I imagine it might be difficult to understand what it’s like to have RTS unless you have it, especially if you haven’t been a faithful believer in a religion that informs totally and completely your self concept, your core beliefs, and every hour of every day of your life, what you eat, do, wear, say. This religion is the lens through which you see your past, present, and future. Actually, it IS your past, present, and future. It’s you. It’s your entire worldview. Now. Imagine what happens when that bubble bursts. Imagine how that is. You are no longer you. You have no core beliefs. You have no past, present, or future, at least not the one you had a month ago, or yesterday, or whenever it was when you were still a believer. That is gone. You find yourself in mourning because your former life is dead. Except you are poorly equipped to mourn, say nothing about moving on with a new life because you are nothing. You have no idea how to relate to yourself and other people and you don’t know who you are in the world or what your place is. You are faced with the task of completely reconstructing your reality from scratch.
As far as experiencing RTS goes, it doesn’t matter what brand of religion it is, what matters is how much that religion controls you though fear. In my religious activity I was not wholly motivated by fear of sinning and going to Hell, and maybe not even principally.
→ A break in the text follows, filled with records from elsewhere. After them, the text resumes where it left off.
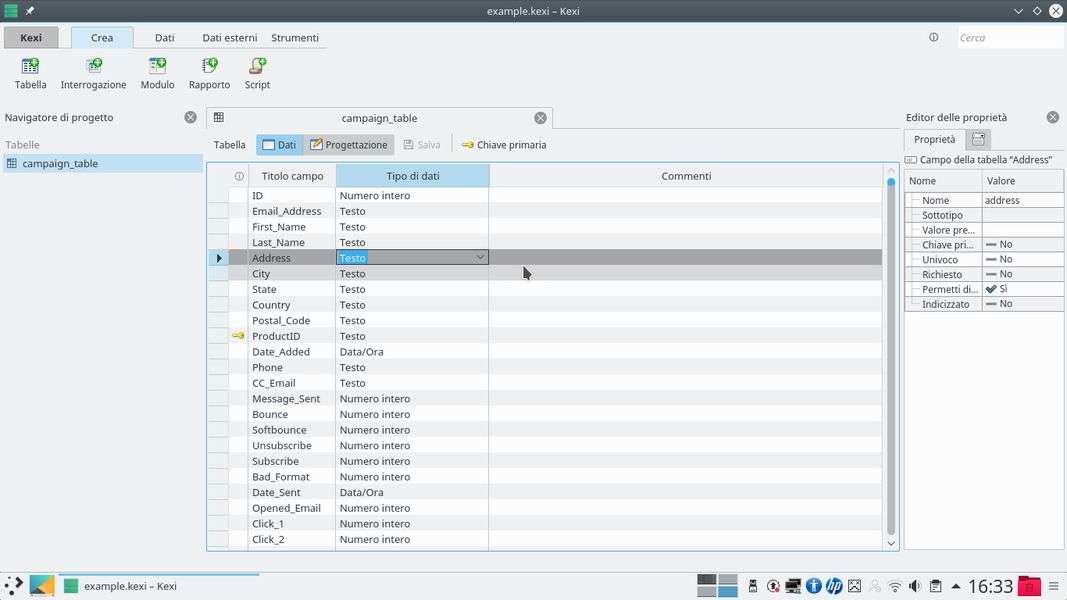Toggle the Univoco property value
Viewport: 1067px width, 600px height.
point(1022,259)
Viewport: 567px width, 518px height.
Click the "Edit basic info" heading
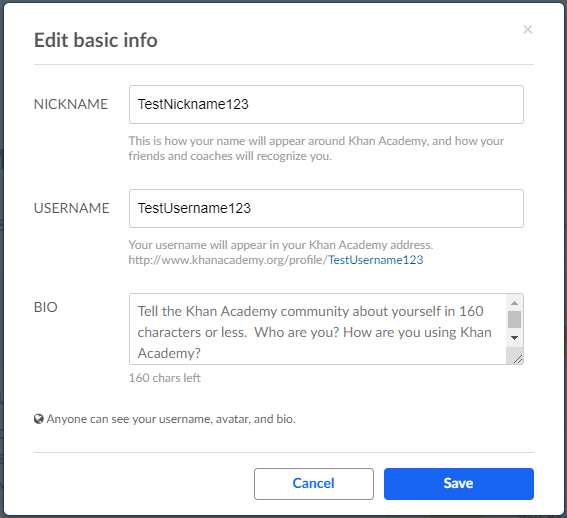click(x=96, y=40)
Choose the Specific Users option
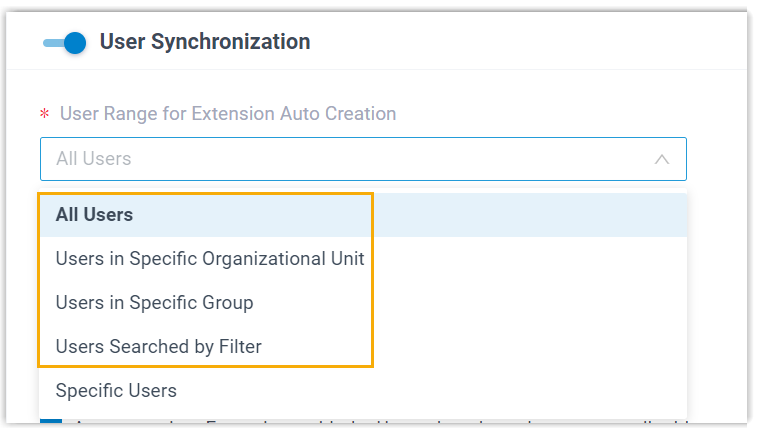The width and height of the screenshot is (759, 435). point(116,390)
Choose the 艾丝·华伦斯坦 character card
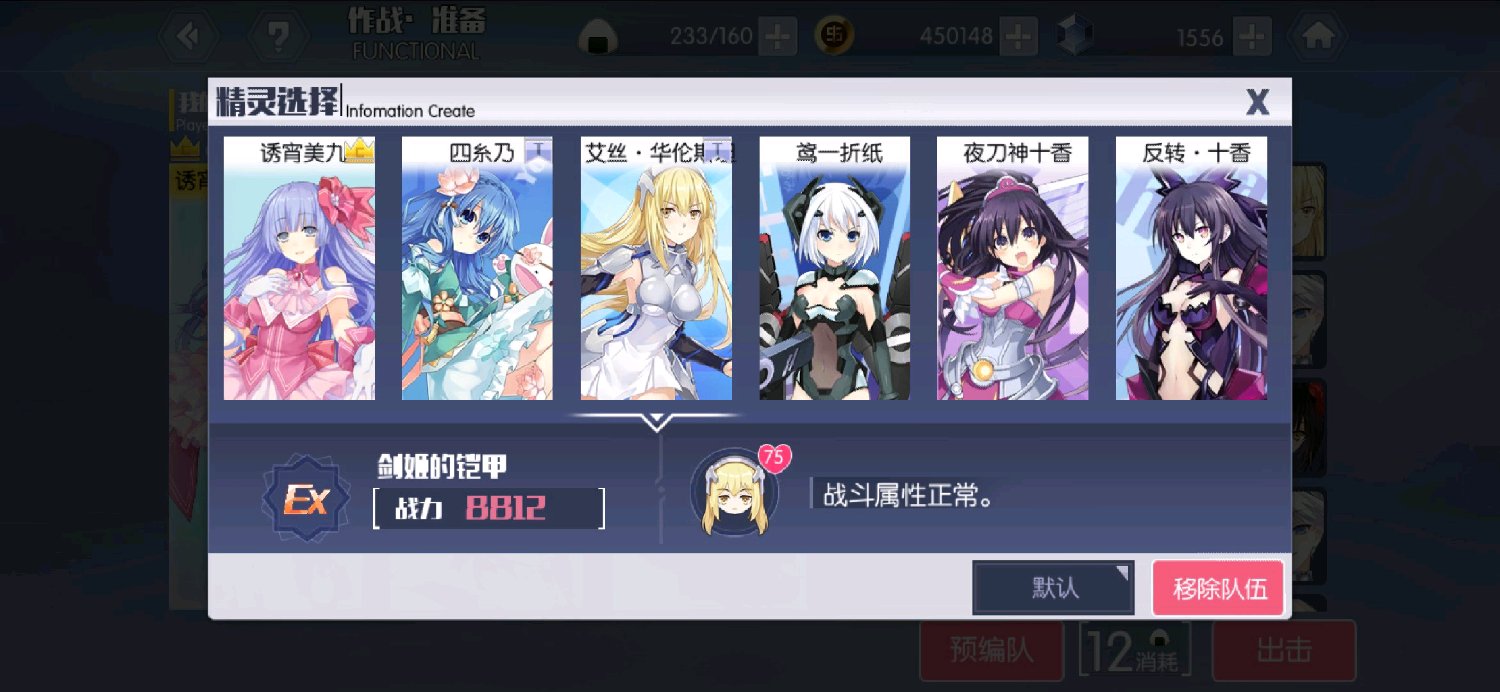The width and height of the screenshot is (1500, 692). (656, 268)
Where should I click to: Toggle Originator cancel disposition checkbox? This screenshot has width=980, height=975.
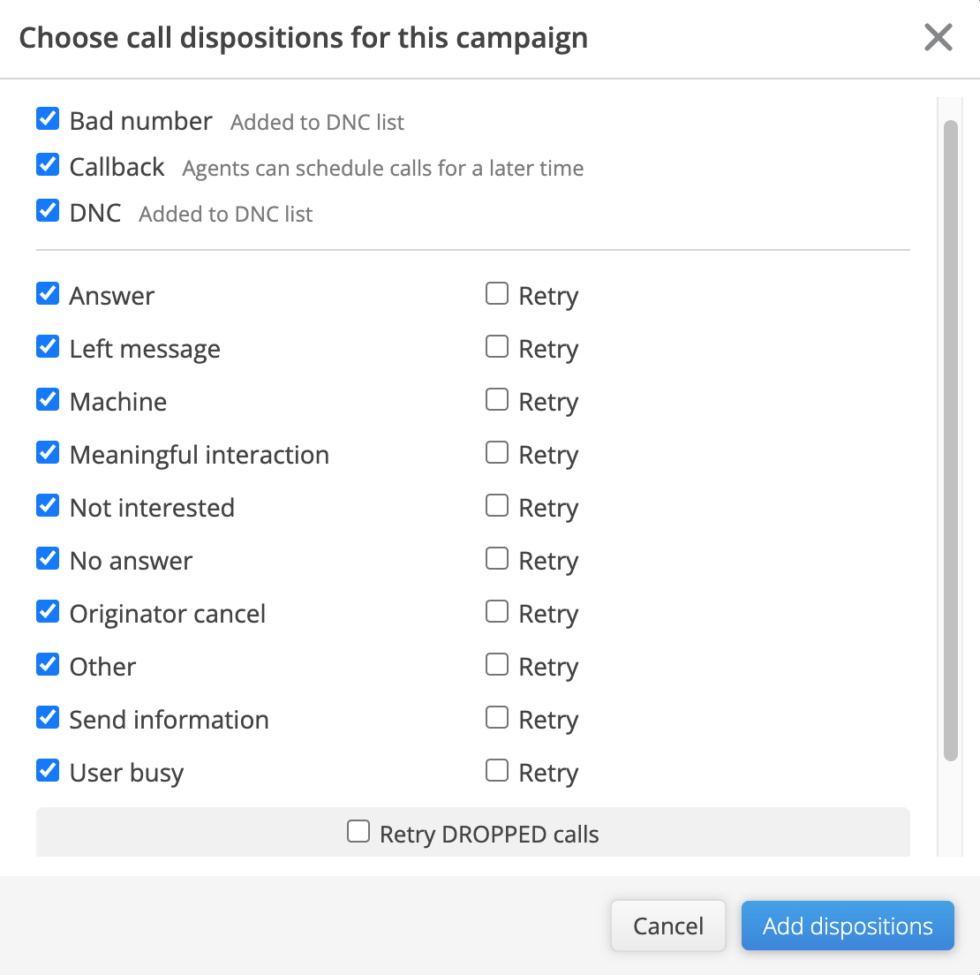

I was also motivated by love. I loved my community and I loved helping other people. I loved spirituality and personal growth. I loved God. However, if when you begin to have doubts and you communicate those doubts to a believer friend, and the friend’s response is to tell you to be careful of your choices because some day you will be held accountable not only for your sins but the sins of your wayward children if they stray from the fold for having followed your bad example… Well. Obviously fear is being used to control you and there is little room for any real exploration within the bounds of that religion.
Fear and love are very powerful emotions. Though I have been able to distance myself from the Mormon church mentally, I feel secure in my conviction that it’s not where I belong right now, and I enjoy building my new reality, I am still emotionally attached to some of those ingrained beliefs. There are situations that automatically trigger those feelings of panic, fear, and insecurity that I had when I first stopped going to church. This past week has been about accepting that this is the case and that I have RTS.
I have felt immensely moved and inspired by the people who are going public about their addictions in an effort to remove the stigma of addiction and raise awareness and funds for treatment. Their example motivates me to write this post. I think there needs to be more awareness about RTS. I don’t think a lot of people know what it is, and yet it is very common. I don’t know very much about it myself and I’m curious to investigate. In upcoming posts I’ll be talking more about RTS and the different things I’ve discovered this past year that help me heal.